*** Available data

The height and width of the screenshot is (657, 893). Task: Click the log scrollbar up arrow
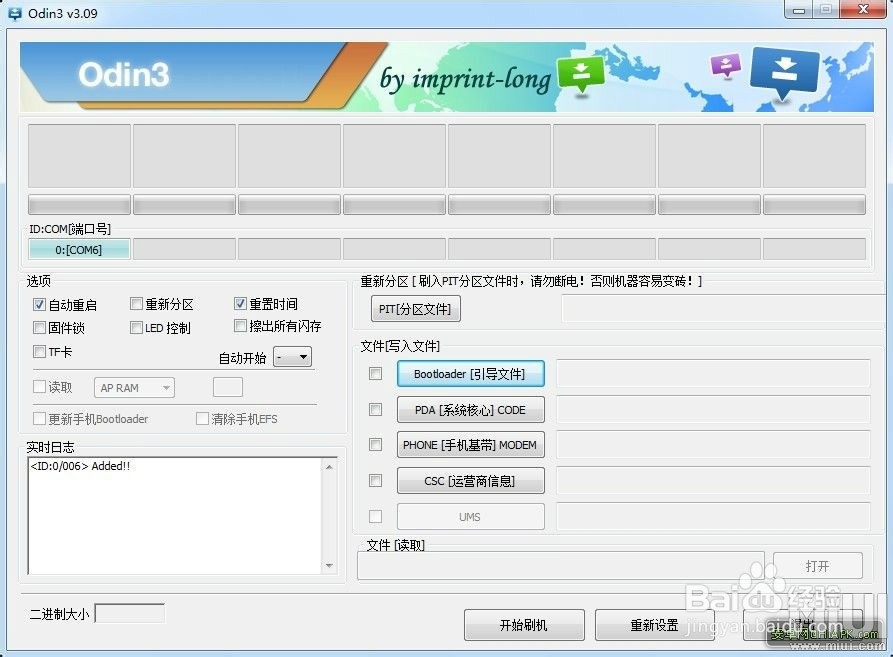(329, 467)
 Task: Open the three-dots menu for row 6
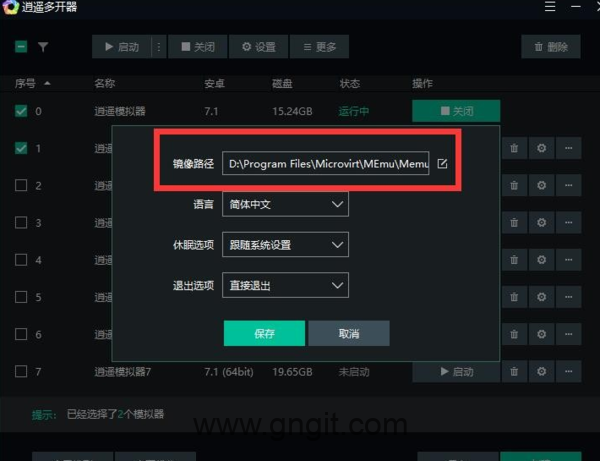tap(569, 334)
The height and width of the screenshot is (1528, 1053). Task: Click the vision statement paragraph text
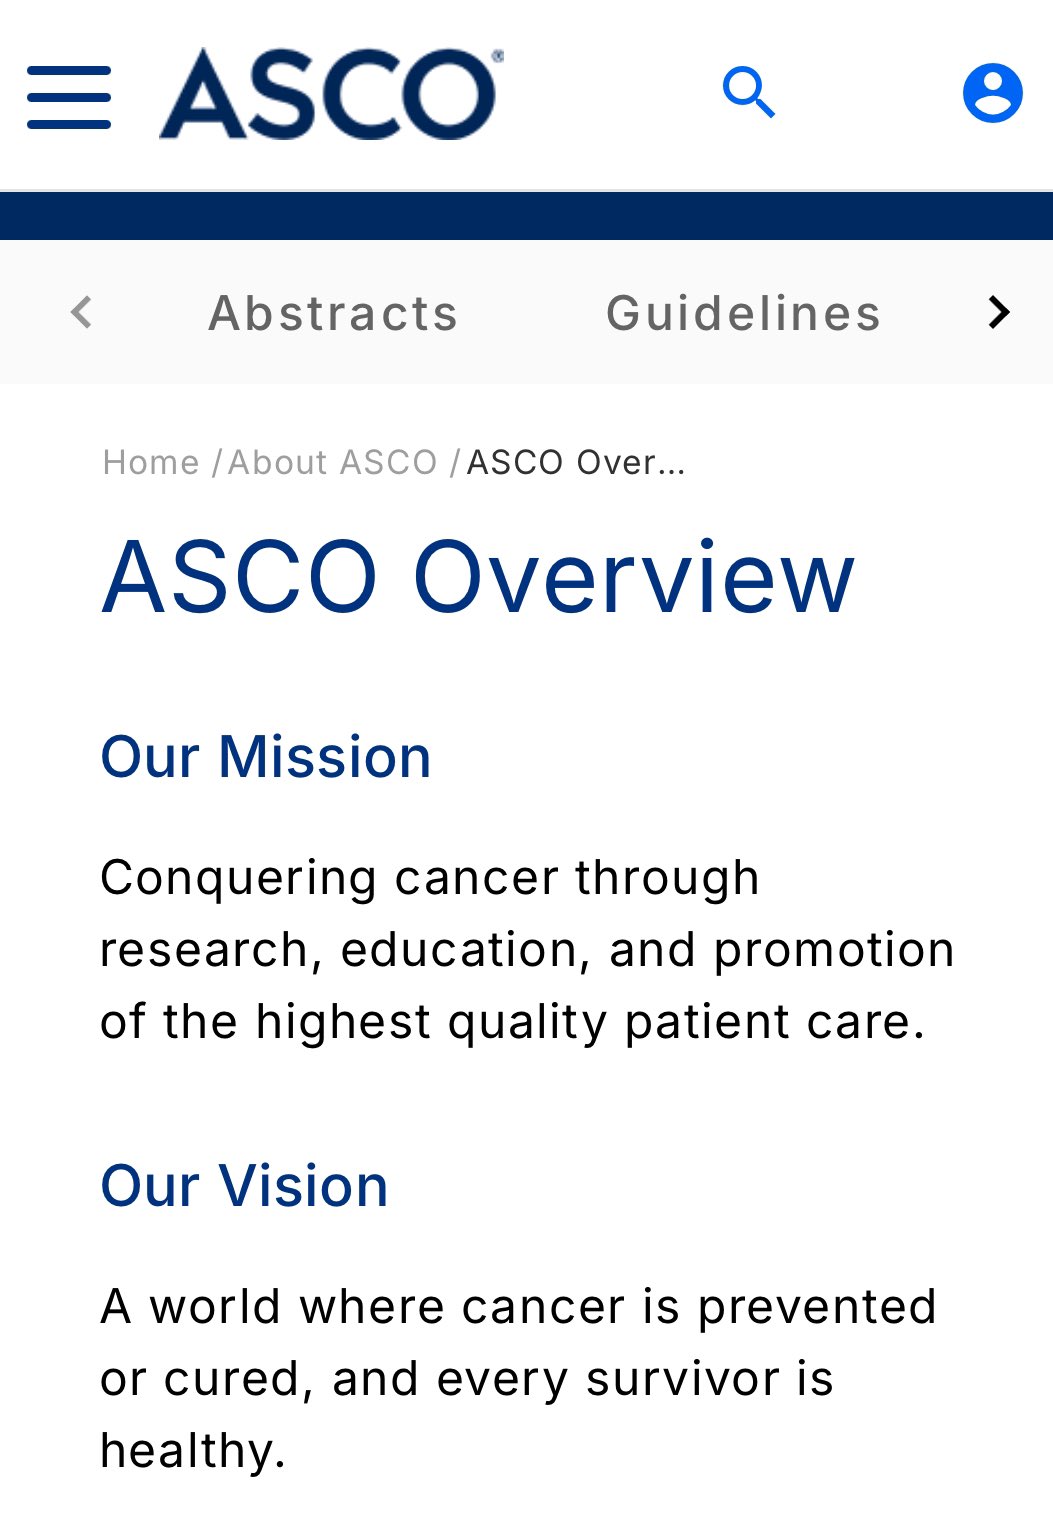tap(518, 1379)
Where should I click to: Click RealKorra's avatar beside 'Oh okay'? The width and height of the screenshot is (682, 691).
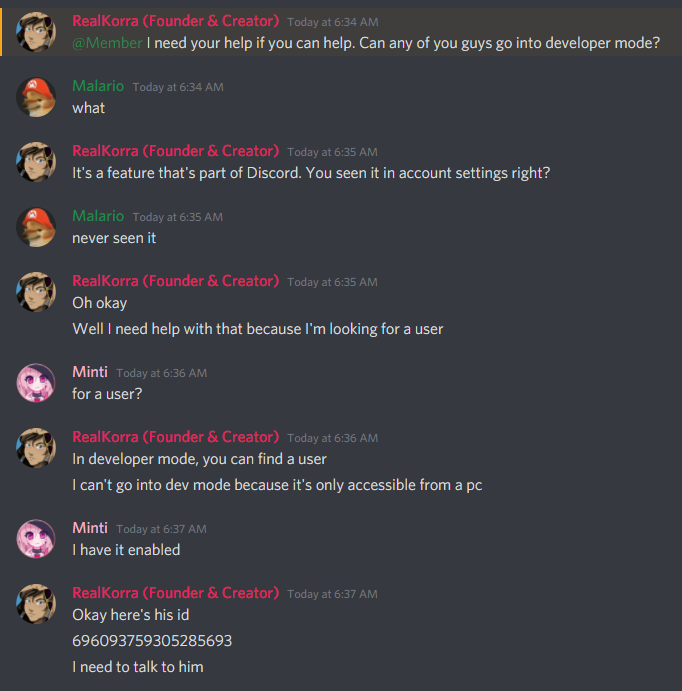(36, 292)
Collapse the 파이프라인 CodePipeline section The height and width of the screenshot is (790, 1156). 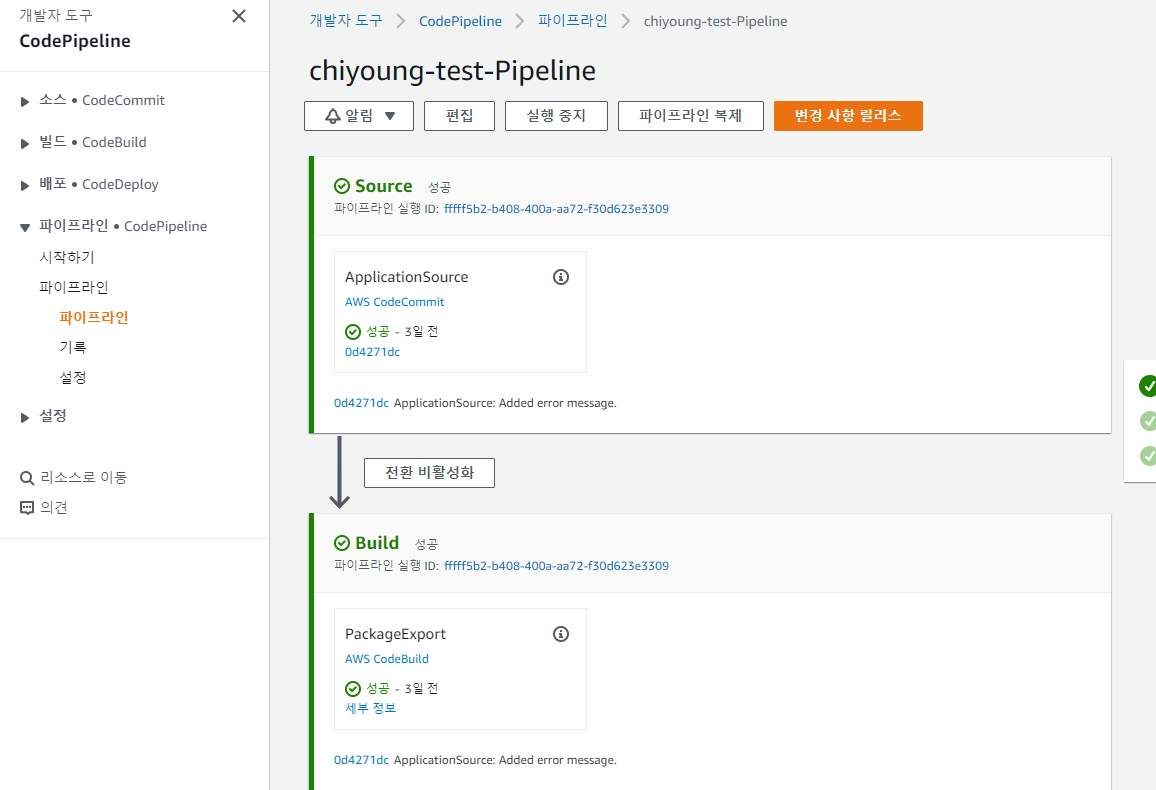point(25,227)
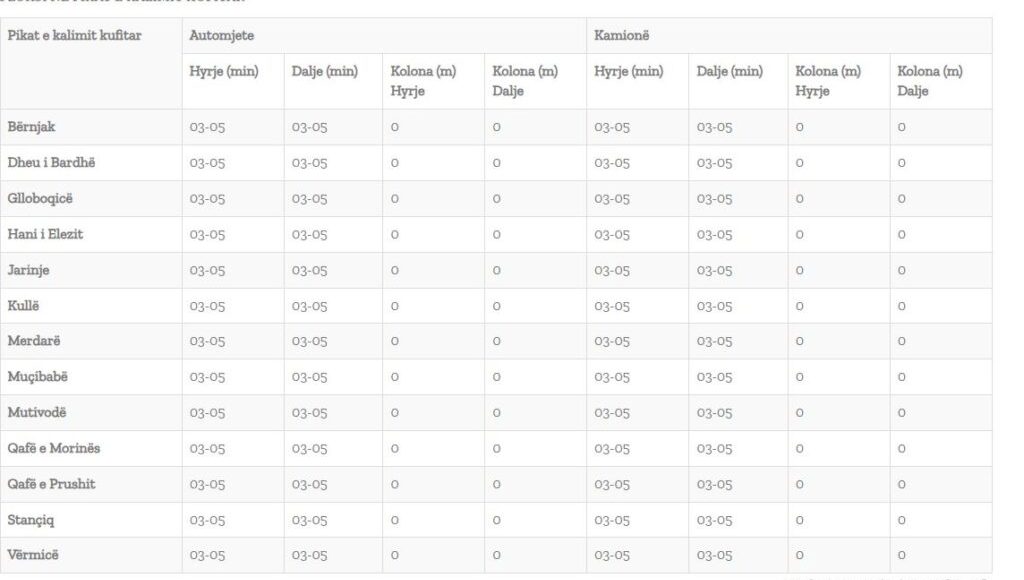Click the Automjete column group header
The image size is (1024, 580).
click(x=221, y=35)
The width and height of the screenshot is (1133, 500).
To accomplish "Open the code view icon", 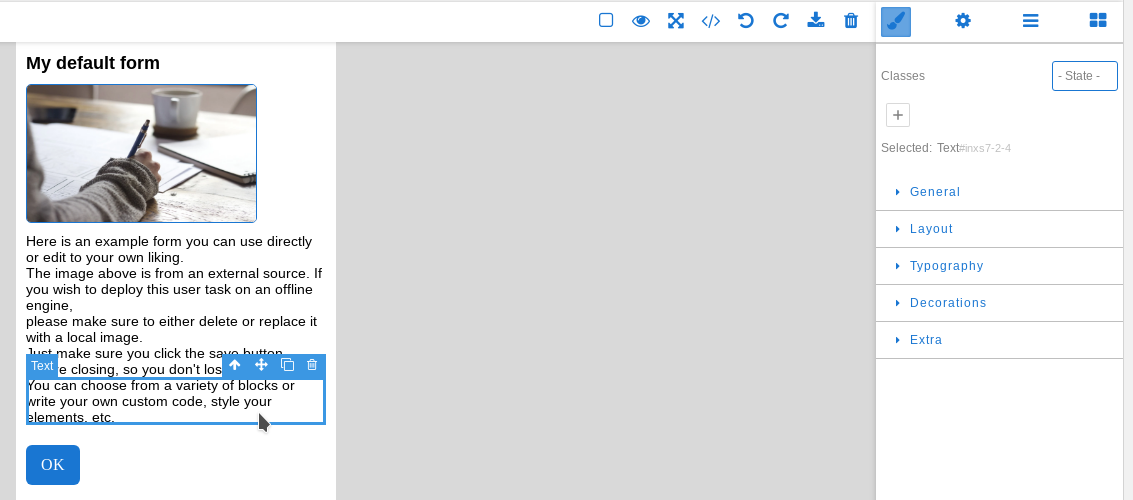I will coord(711,20).
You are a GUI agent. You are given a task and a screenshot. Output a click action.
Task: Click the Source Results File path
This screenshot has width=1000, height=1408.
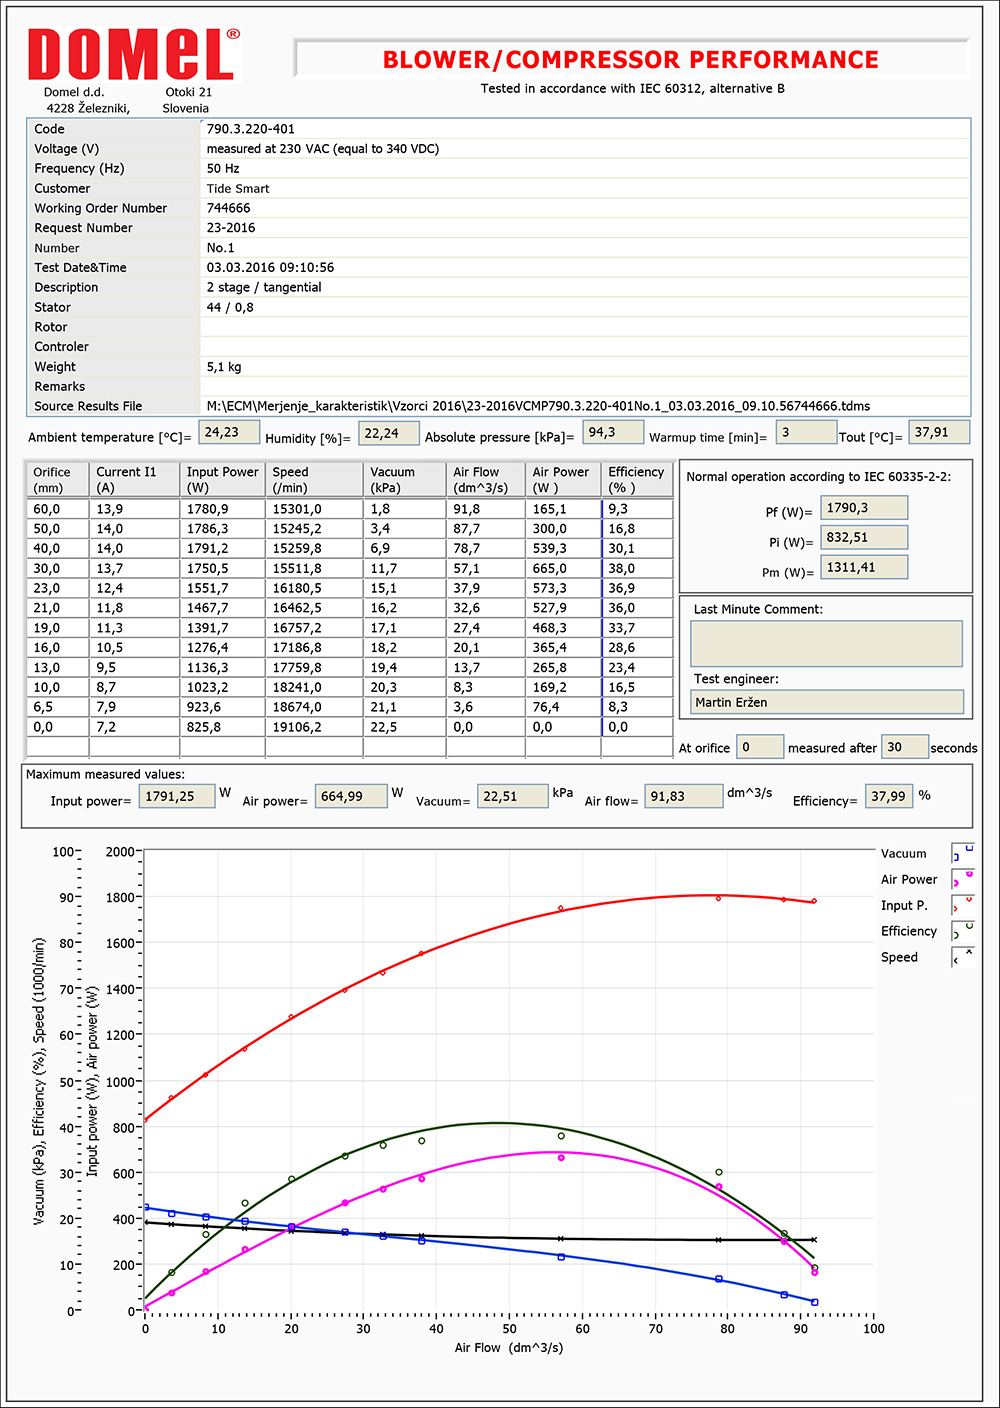(538, 406)
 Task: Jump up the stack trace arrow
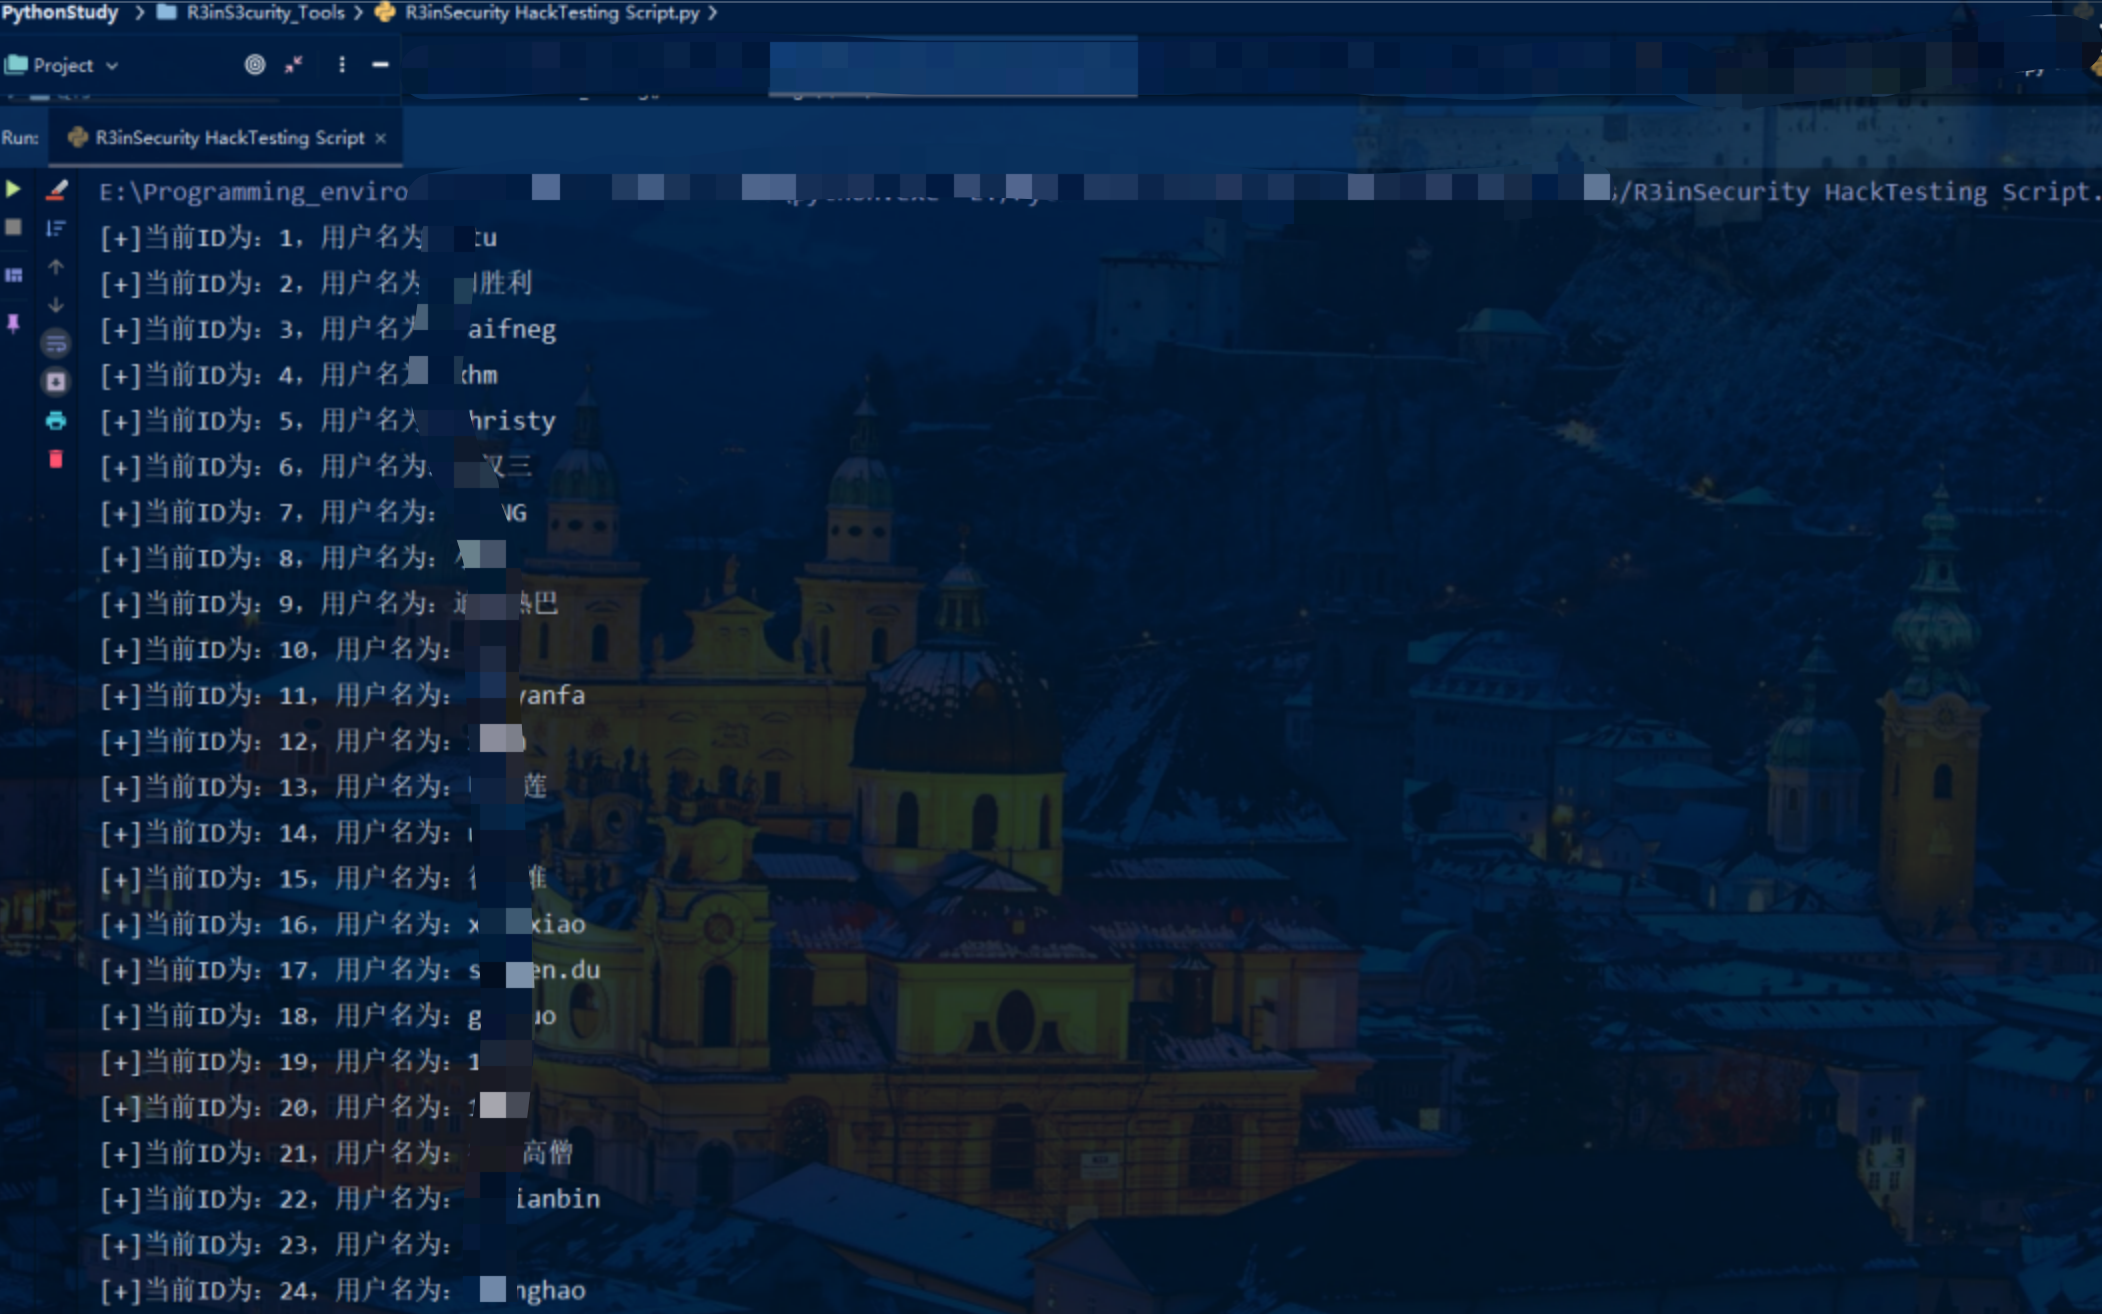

******

Copy out everything from the beginning of the data down to and including the line that contains "tap(518, 1379)". Leave the pictures out.

- Output for this task
The height and width of the screenshot is (657, 893). Task: Click the log scrollbar up arrow
(329, 467)
 Task: Open the three-dots menu for row 6
tap(569, 334)
The height and width of the screenshot is (1528, 1053). Task: Click the vision statement paragraph text
tap(518, 1379)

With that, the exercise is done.